Perineurioma is a rare benign peripheral nerve sheath tumor that can arise in various body locations. In the gastrointestinal (GI) tract, perineuriomas are uncommon and have only been reported in case reports and case series. In addition, a new classification suggests reclassifying benign fibroblastic polyps as perineurioma when they show positive markers of perineurial differentiation. This study aims to enhance understanding of GI tract perineuriomas by presenting a new case and conducting a systematic literature review. We described a new case of colonic perineurioma and systematically reviewed all case reports and case series on GI perineuriomas and benign fibroblastic polyps with perineurial markers. We searched ScienceDirect, PubMed/MEDLINE, and Web of Science up to May 2024. A total of 148 cases were analyzed, and most of the cases were published in the last decade (2014-2024). The majority were females (59.46%), with a mean age of 51 years (standard deviation [SD] ±14.87). Most GI perineuriomas (87.5%) were in the distal colon, predominantly in the sigmoid/rectosigmoid (56%) and rectum (14%). Outside the colon, the stomach was the most affected site (7 of 10 cases), with fewer cases in the small intestine and esophagus. The two most commonly performed stains were for epithelial membrane antigen (EMA) and glucose transporter 1 (GLUT-1), at 75% and 56% of cases, respectively. Noncolonic perineuriomas were generally larger and more symptomatic than colonic ones. Submucosal polyps were more likely symptomatic than mucosal polyps. Perineurioma in the GI tract is a rare benign polyp mainly identified in the distal colon. Its rarity and limited follow-up data restrict our understanding of recurrence rates. We recommend reporting uncommon polyp locations, detailing polyp morphologies, and using at least two markers for classification.

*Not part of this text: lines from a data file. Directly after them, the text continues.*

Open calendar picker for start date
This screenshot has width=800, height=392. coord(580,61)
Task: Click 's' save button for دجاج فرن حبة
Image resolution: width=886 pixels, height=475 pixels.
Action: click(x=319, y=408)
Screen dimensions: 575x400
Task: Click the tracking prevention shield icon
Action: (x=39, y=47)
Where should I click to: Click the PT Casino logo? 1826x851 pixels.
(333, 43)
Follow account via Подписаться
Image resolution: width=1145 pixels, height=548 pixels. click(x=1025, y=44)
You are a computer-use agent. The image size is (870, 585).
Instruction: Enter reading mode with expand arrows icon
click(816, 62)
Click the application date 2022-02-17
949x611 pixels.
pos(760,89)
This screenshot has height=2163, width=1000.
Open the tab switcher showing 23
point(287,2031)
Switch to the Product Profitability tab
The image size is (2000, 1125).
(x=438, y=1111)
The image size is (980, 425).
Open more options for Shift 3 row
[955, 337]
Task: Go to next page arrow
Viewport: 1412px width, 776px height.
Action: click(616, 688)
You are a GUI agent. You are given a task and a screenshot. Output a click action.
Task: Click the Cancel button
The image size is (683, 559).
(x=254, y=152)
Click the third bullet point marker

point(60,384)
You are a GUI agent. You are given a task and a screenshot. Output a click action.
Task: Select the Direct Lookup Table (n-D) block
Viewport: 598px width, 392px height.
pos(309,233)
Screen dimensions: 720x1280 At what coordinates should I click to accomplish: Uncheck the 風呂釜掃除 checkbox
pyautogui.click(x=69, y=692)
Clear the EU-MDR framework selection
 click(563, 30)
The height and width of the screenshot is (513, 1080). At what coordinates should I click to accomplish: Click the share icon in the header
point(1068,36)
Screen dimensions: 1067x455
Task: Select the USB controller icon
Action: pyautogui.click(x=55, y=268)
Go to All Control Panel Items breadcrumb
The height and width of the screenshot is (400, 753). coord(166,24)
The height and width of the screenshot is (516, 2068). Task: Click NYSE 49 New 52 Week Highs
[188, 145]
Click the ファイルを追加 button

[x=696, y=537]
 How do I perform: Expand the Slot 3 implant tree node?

神经束膜瘤是一种罕见的良性周围神经鞘瘤,可发生于身体的各个部位。在胃肠道(GI)中,神经束膜瘤并不常见,仅在病例报告和病例系列中有报道。此外,一种新的分类方法建议,当良性纤维母细胞性息肉显示神经束膜分化的阳性标志物时,将其重新分类为神经束膜瘤。本研究旨在通过报告一例新病例并进行系统的文献综述,加深对胃肠道神经束膜瘤的了解。我们描述了一例新的结肠神经束膜瘤病例,并系统回顾了所有关于胃肠道神经束膜瘤和具有神经束膜标志物的良性纤维母细胞性息肉的病例报告和病例系列。我们检索了截至2024年5月的ScienceDirect、PubMed/MEDLINE和Web of Science。共分析了148例病例,大多数病例发表于过去十年(2014 - 2024年)。大多数为女性(59.46%),平均年龄为51岁(标准差[SD]±14.87)。大多数胃肠道神经束膜瘤(87.5%)位于结肠远端,主要在乙状结肠/直肠乙状结肠交界处(56%)和直肠(14%)。在结肠外,胃是最常受累的部位(10例中有7例),小肠和食管的病例较少。最常用的两种染色分别是上皮膜抗原(EMA)和葡萄糖转运蛋白1(GLUT - 1),分别占病例的75%和56%。非结肠神经束膜瘤通常比结肠神经束膜瘤更大且症状更明显。黏膜下息肉比黏膜息肉更易出现症状。胃肠道神经束膜瘤是一种罕见 的良性息肉,主要见于结肠远端。其罕见性和有限的随访数据限制了我们对复发率的了解。我们建议报告罕见的息肉位置,详细描述息肉形态,并使用至少两种标志物进行分类。